In [None]:
import pandas as pd
import numpy as np
import os

RANDOM_STATE = 404

In [None]:
df = pd.read_csv('data/HAD.csv')
df.head()

In [None]:
target_feature = 'MRS_90'
y = df.filter([target_feature])
y.to_csv('data/HAD_target.csv', index=False)
df = df.drop(columns=['MRS_90', 'MRS_90_DICHO'], axis=1)

## Data standardization

In [None]:
from dill import load as dill_load

scalerFile = "classifier\scaler.pkl"

with open(scalerFile, "rb") as f:
    scaler = dill_load(f)

df_scaled = scaler.preprocess_clinical_data(np.asarray(df, dtype=float))
X = pd.DataFrame(df_scaled, columns=df.columns)
X

## Generating missing data based on sklearn imputers

In [None]:
# Because of the warning given while imputing missing values, 'SERUM_GLUCOSE' and 'VALV_HEART' columns are removed due to not having any other entry than '-1' value
X = X.drop(columns=['SERUM_GLUCOSE', 'SERUM_GLUCOSE_MISSING', 'VALV_HEART'], axis=1)

In [None]:
from sklearn.impute import SimpleImputer
from sklearn.experimental import enable_iterative_imputer
from sklearn.impute import IterativeImputer

imputer_df = X.copy()  # Creating a copy of the original DataFrame for imputation

# Initialize IterativeImputer with median strategy for missing values
imp = IterativeImputer(missing_values=-1, initial_strategy='mean', random_state=RANDOM_STATE)

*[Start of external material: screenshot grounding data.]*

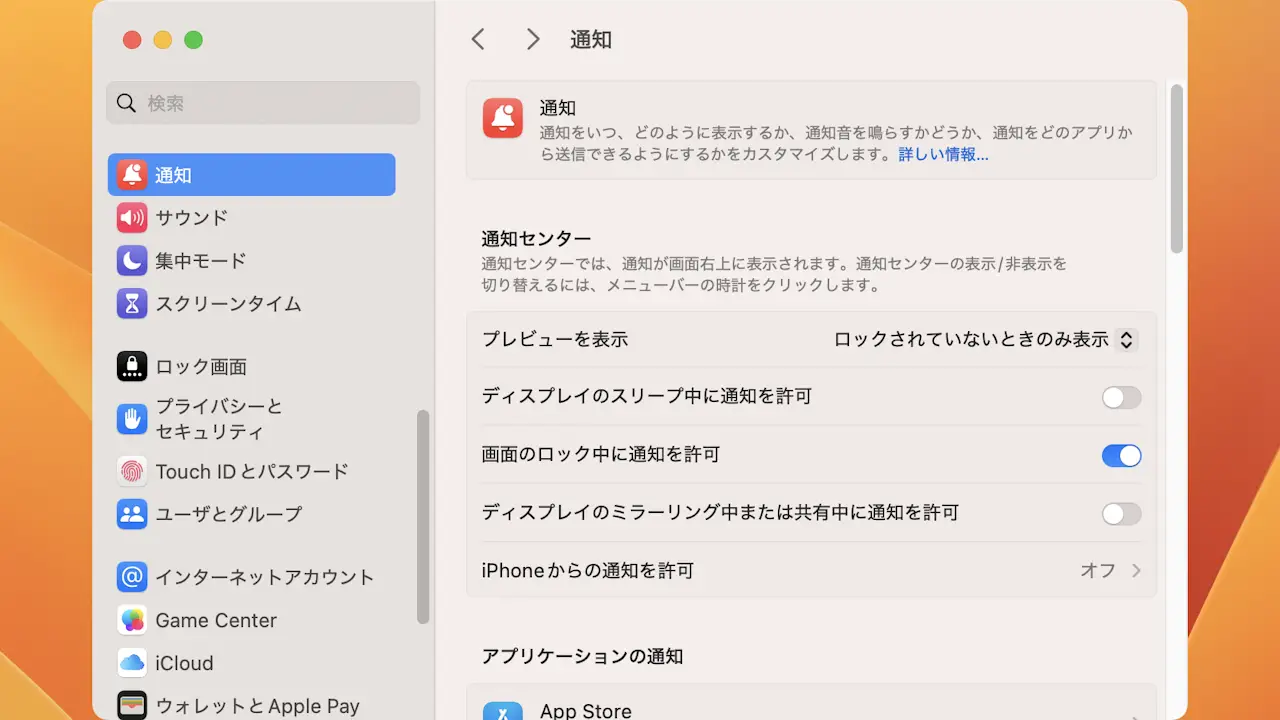The width and height of the screenshot is (1280, 720).
Task: Select ユーザとグループ in sidebar
Action: click(x=228, y=514)
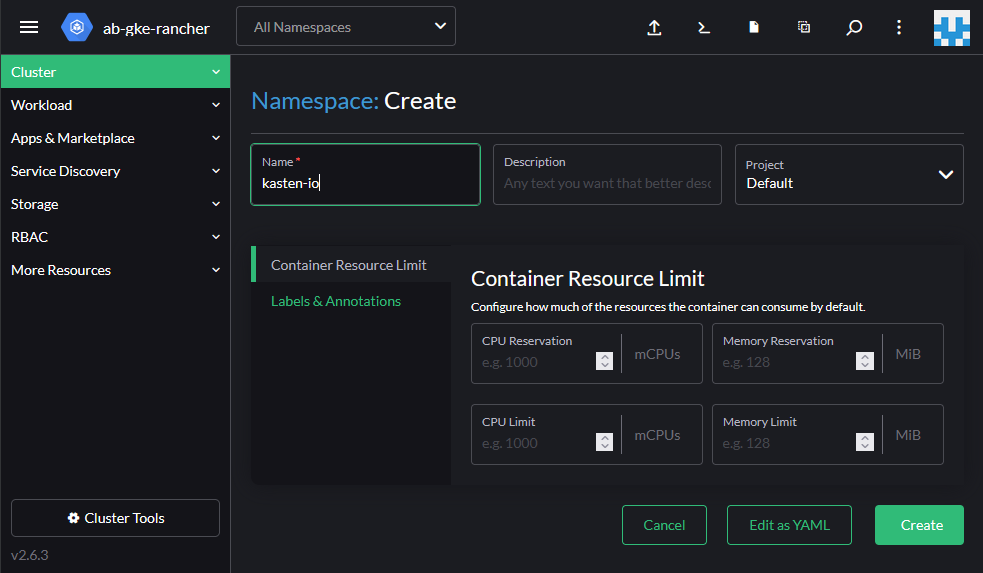The height and width of the screenshot is (573, 983).
Task: Click the download KubeConfig file icon
Action: pos(754,28)
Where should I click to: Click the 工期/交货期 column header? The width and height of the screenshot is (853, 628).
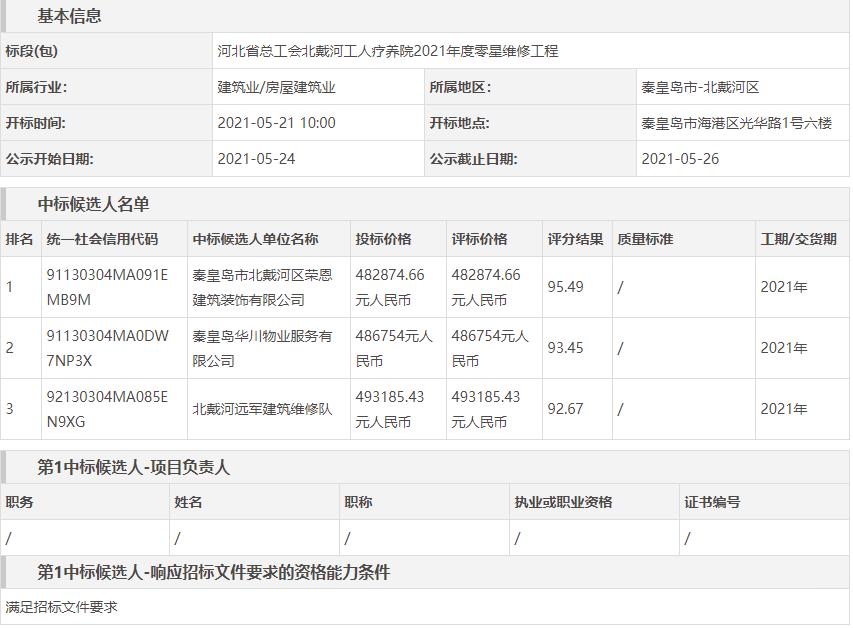point(798,239)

# Iterate through columns in the DataFrame
for col in imputer_df.columns:
    # Skip columns ending with '_MISSING'
    if col.endswith('_MISSING'):
        continue
    # Check if there is a corresponding missing flag column
    elif col + "_MISSING" in X.columns:
        # Check if there are missing values to impute
        if (imputer_df[col + "_MISSING"] == 1).any() and (imputer_df[col] == -1).any():
            # Fit imputer on the column and transform the values
            imp.fit(imputer_df[[col]])
            imputer_df[col] = imp.transform(imputer_df[[col]]).ravel()
            imputer_df[col + '_MISSING'] = 0
    else:
        # Check if there are missing values to impute
        if (imputer_df[col] == -1).any():
            # Fit imputer on the column and transform the values
            imp.fit(imputer_df[[col]])
            imputer_df[col] = imp.transform(imputer_df[[col]]).ravel()

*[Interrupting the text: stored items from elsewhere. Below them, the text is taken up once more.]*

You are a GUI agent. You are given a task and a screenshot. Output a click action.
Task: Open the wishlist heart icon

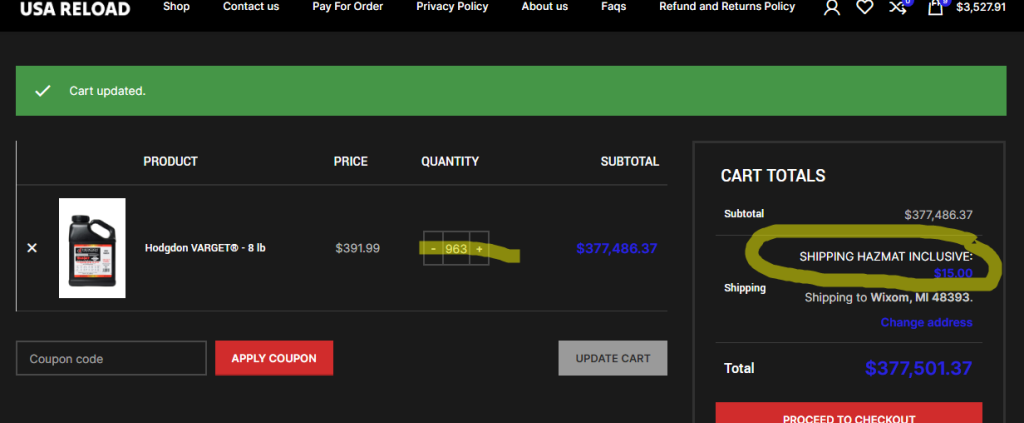tap(864, 8)
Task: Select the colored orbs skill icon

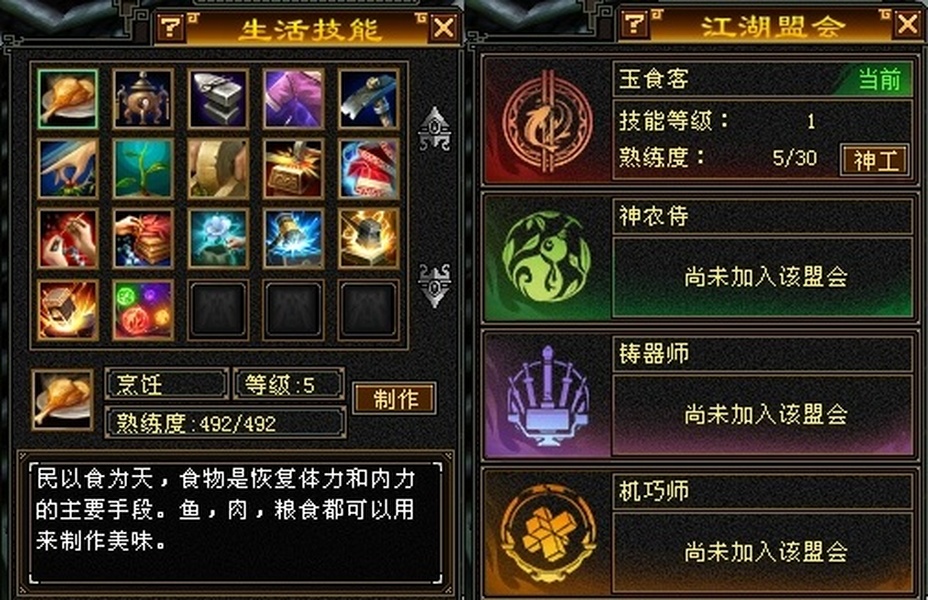Action: [x=143, y=309]
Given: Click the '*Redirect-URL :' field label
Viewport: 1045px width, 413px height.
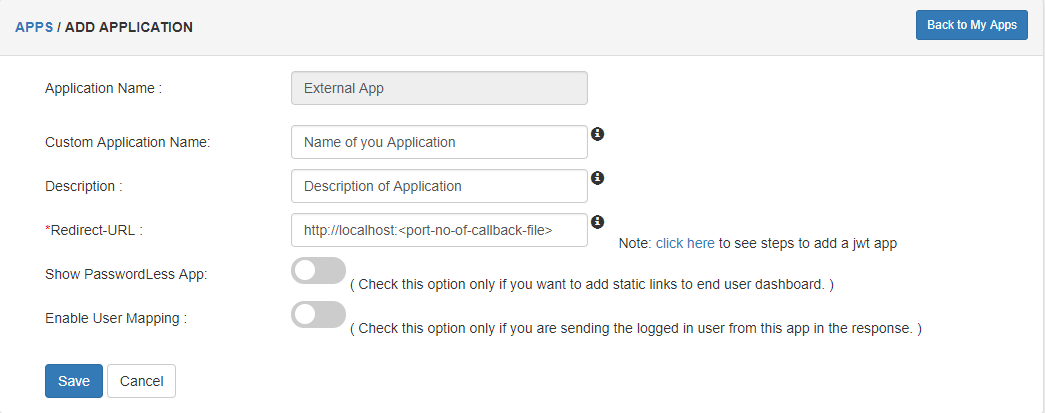Looking at the screenshot, I should [x=94, y=230].
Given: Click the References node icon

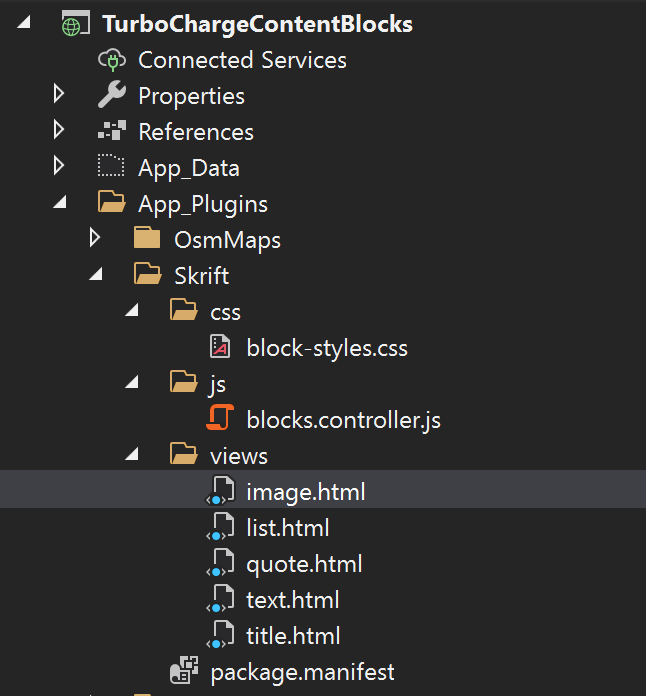Looking at the screenshot, I should (x=112, y=130).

# Remove columns related to missingness flags
imputer_df = imputer_df[imputer_df.columns.drop(list(imputer_df.filter(regex='MISSING')))]

imputer_df

### Using BIC to get the optimal number of components for GMM

In [None]:
import matplotlib.pyplot as plt
from sklearn.mixture import GaussianMixture

def compute_bic(X, n_components_range):
    """
    Computes the Bayesian Information Criterion (BIC) for Gaussian Mixture Models with different numbers of components.
    
    Parameters:
        X (array-like): Input data.
        n_components_range (range): Range of number of components to evaluate.
        
    Returns:
        list: BIC values for each number of components.
    """
    bic = []  # List to store BIC values
    for n_components in n_components_range:
        # Create Gaussian Mixture Model with specified number of components
        gmm = GaussianMixture(n_components=n_components, random_state=RANDOM_STATE)
        gmm.fit(X)
        bic.append(gmm.bic(X))  # Calculate BIC and add to list
    return bic  # Return list of BIC values

optimal_n_components = None

if optimal_n_components is None:
    n_components_range = range(1, 51)  # Range of number of components to evaluate
    bic_values = compute_bic(imputer_df, n_components_range)  # Compute BIC values
    optimal_n_components = n_components_range[np.argmin(bic_values)]  # Determine optimal number of components

    # Plotting BIC values
    plt.plot(n_components_range, bic_values, marker='o')
    plt.xlabel('Number of Components')
    plt.ylabel('BIC Value')
    plt.title('BIC for Gaussian Mixture Models')
    plt.grid(True)
    plt.show()


### Gaussian Mixture Model fitting

In [None]:
# Create Gaussian Mixture Model with optimal number of components
gmm = GaussianMixture(n_components=optimal_n_components, random_state=RANDOM_STATE)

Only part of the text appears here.